As I hurtle past bread makers and slow cookers, breaking into a sweat, I panic that he’s given us the slip. That he’s
never
going to see me with Ben. Another wasted
opportunity!

A dozen imaginary scenarios burst into my mind . . . visions of what I could be doing if only Jamie could see us. Ben could be pecking me gently on the cheek beside the broccoli. Smooching at
the eggs. Kissing my hand as I choose a baguette.

Hang on a minute . . .

The second those thoughts hit my frontal cortex, another engulfs me. What if kissing isn’t enough? I mean, what’s a kiss? A kiss is nothing. A kiss is meaningless! Ben and I have
been kissing non-stop for the past few weeks and what I feel for him cannot be compared with what I feel for Jamie.
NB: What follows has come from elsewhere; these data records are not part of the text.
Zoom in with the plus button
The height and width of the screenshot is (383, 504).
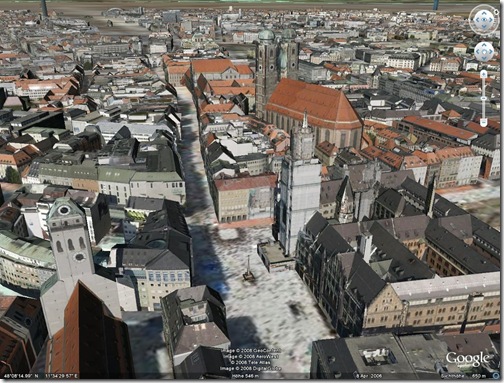pyautogui.click(x=483, y=74)
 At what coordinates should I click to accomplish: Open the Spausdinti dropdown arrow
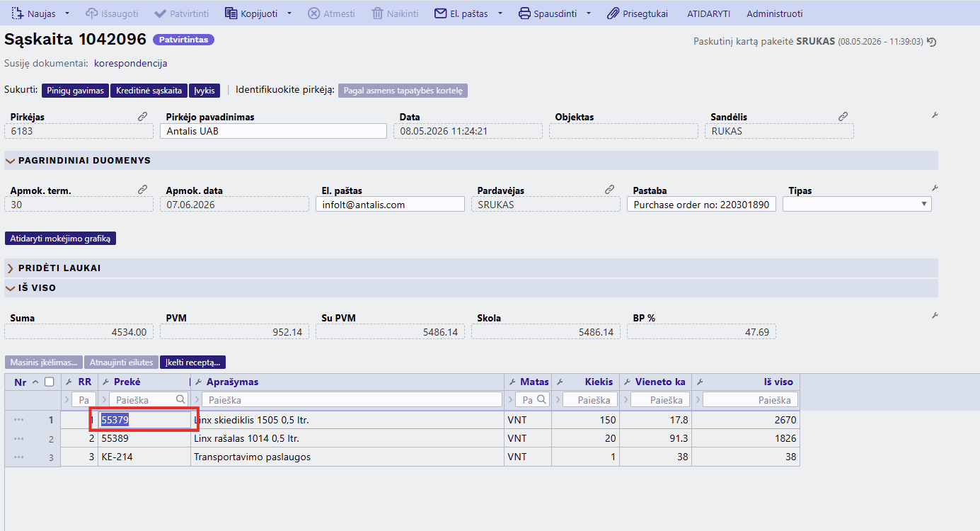click(x=589, y=13)
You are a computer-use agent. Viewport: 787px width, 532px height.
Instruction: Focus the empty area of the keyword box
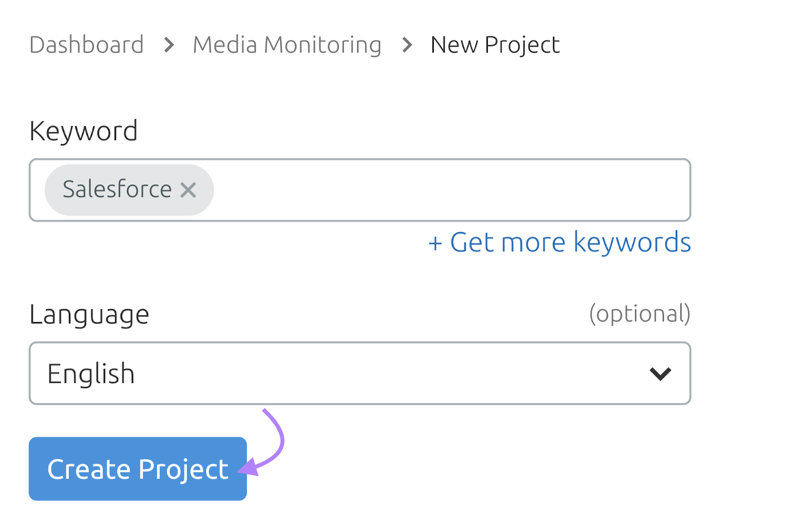coord(443,190)
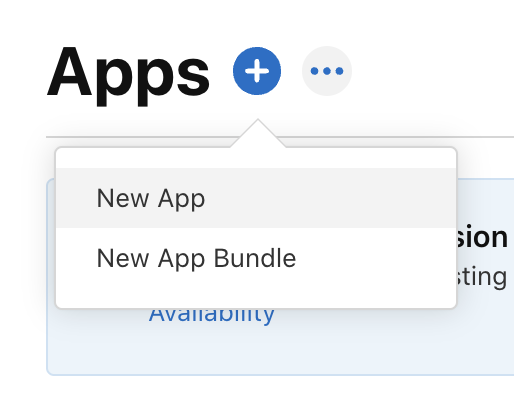Click the highlighted New App row background
Viewport: 514px width, 410px height.
pyautogui.click(x=256, y=198)
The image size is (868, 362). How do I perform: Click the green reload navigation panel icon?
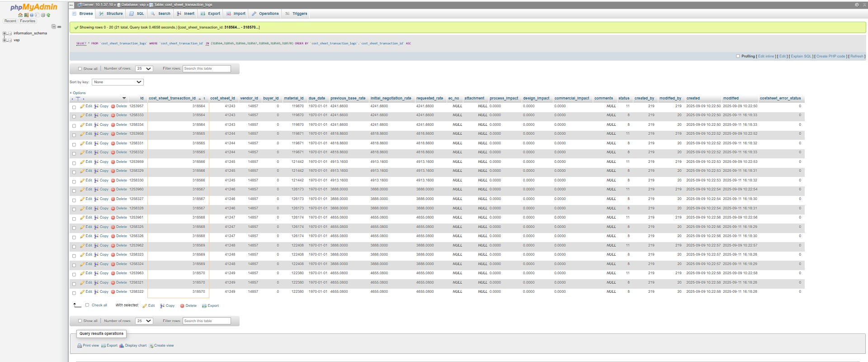coord(48,15)
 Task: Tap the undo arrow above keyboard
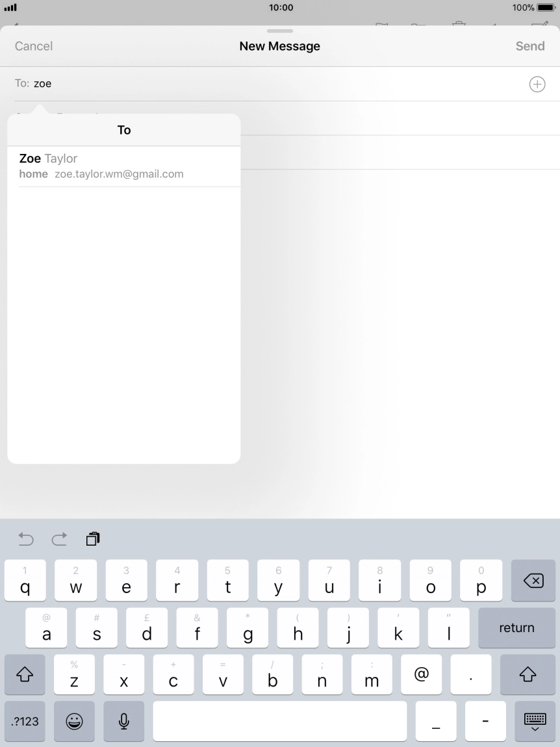25,538
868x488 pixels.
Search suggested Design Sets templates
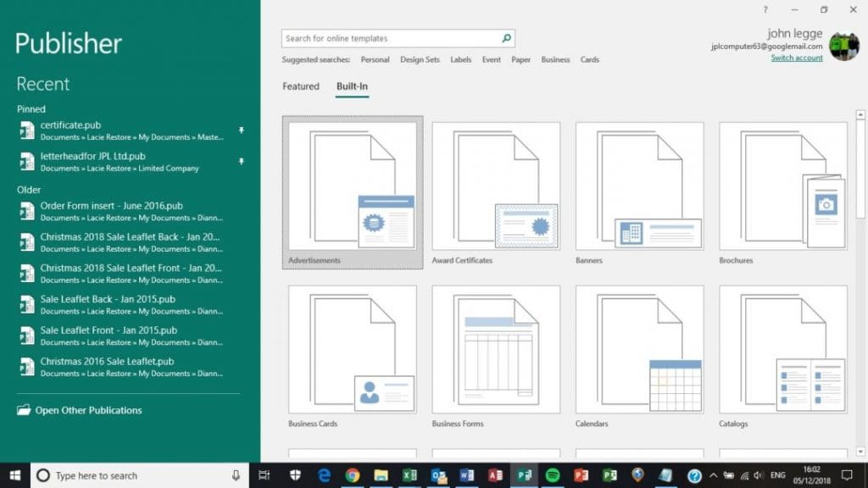[420, 59]
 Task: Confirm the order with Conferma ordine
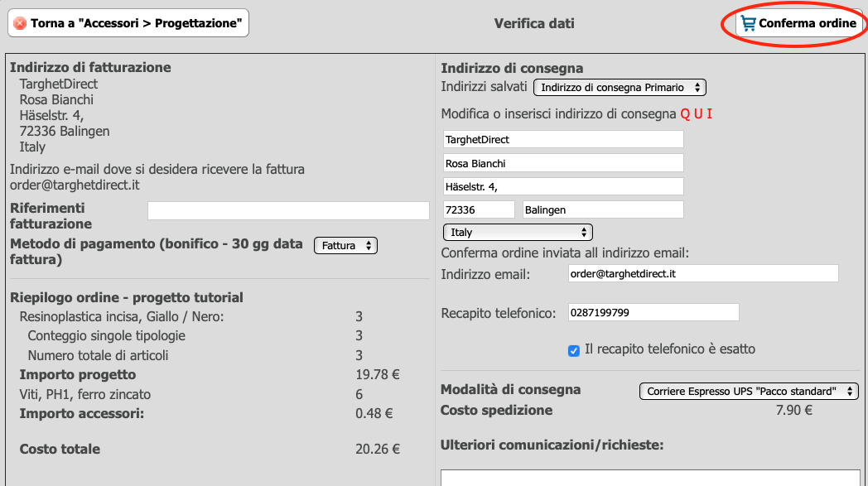(x=798, y=23)
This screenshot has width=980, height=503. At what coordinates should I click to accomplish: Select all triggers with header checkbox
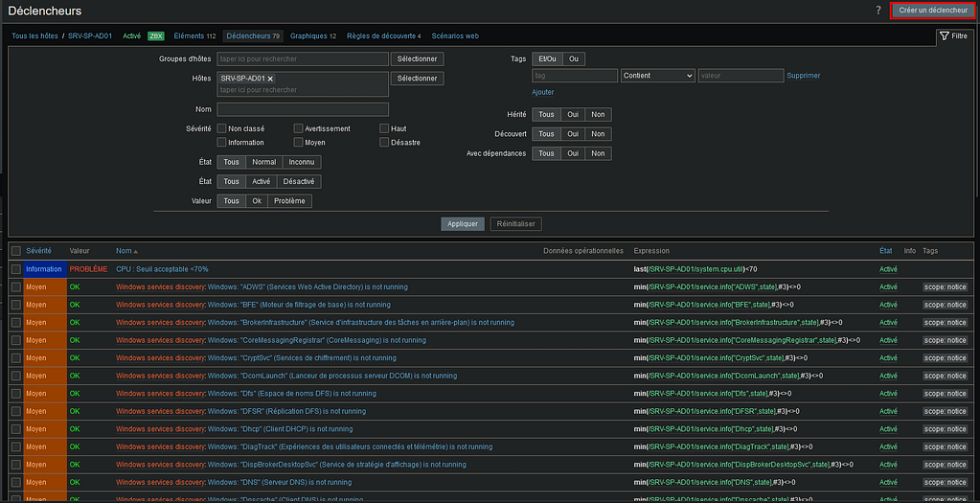(x=15, y=251)
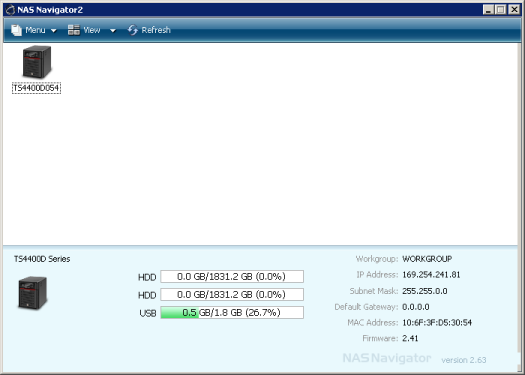Click the Refresh arrows icon

(x=133, y=30)
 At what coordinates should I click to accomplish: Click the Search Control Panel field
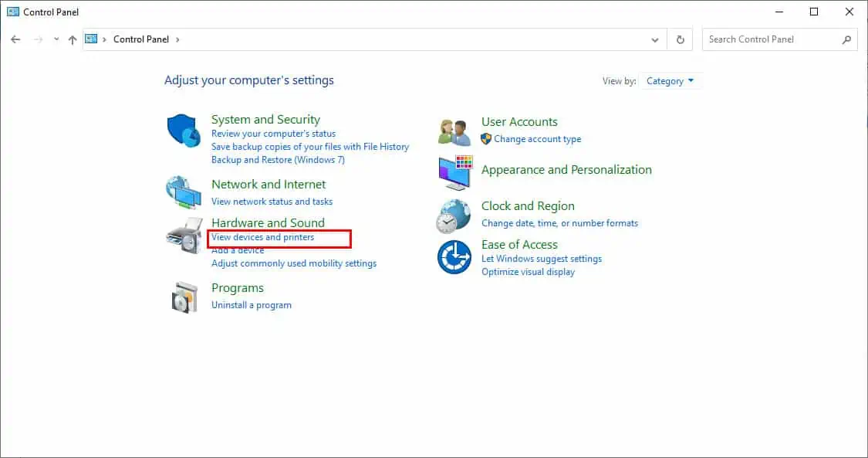[772, 39]
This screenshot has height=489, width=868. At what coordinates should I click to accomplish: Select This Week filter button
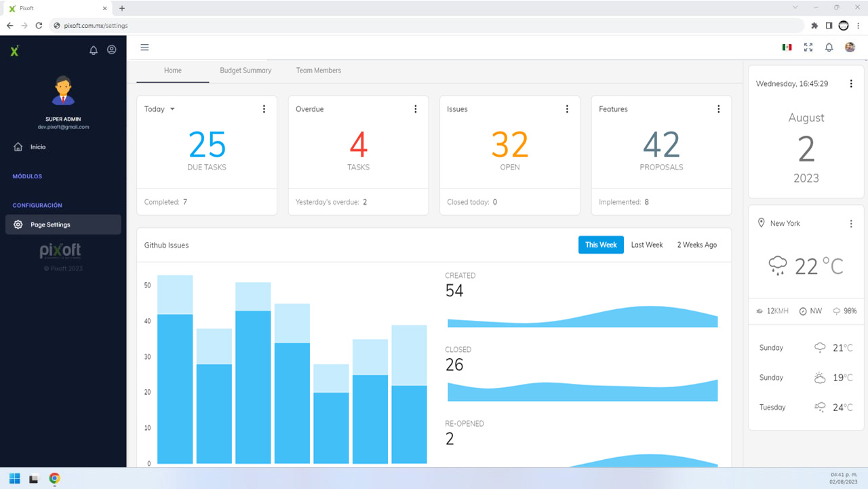[x=601, y=245]
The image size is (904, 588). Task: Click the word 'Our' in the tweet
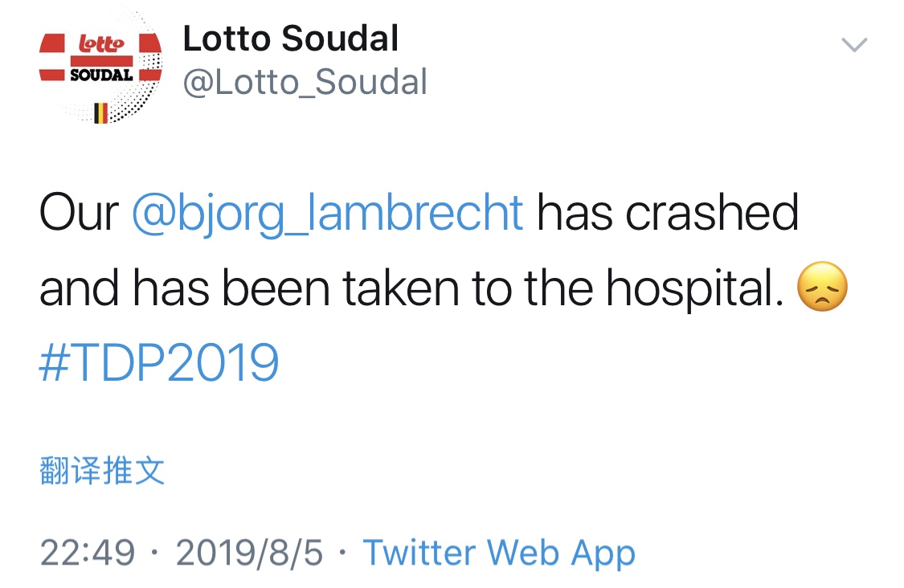[x=79, y=213]
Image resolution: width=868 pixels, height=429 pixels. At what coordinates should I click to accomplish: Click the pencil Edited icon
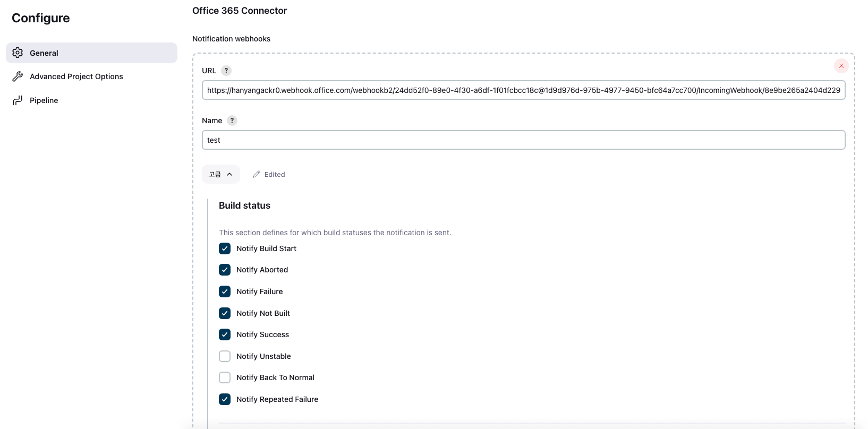tap(257, 174)
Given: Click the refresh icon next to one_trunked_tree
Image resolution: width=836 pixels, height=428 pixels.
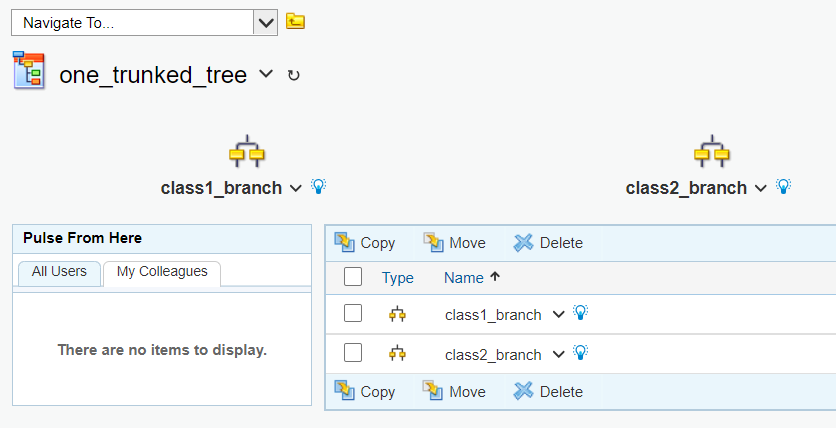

What the hell can I do if he spots us together? What can I do that’s going to make a real impression? With fire in my chest, I grab Ben by the hand and thrust the trolley forward, whizzing
past other shoppers and darting up aisles like I’m on
Top Gear
.

‘Sam . . . what’s the rush? You’ve just spent fifteen minutes totally immobile in the books section,’ Ben points out, bewildered.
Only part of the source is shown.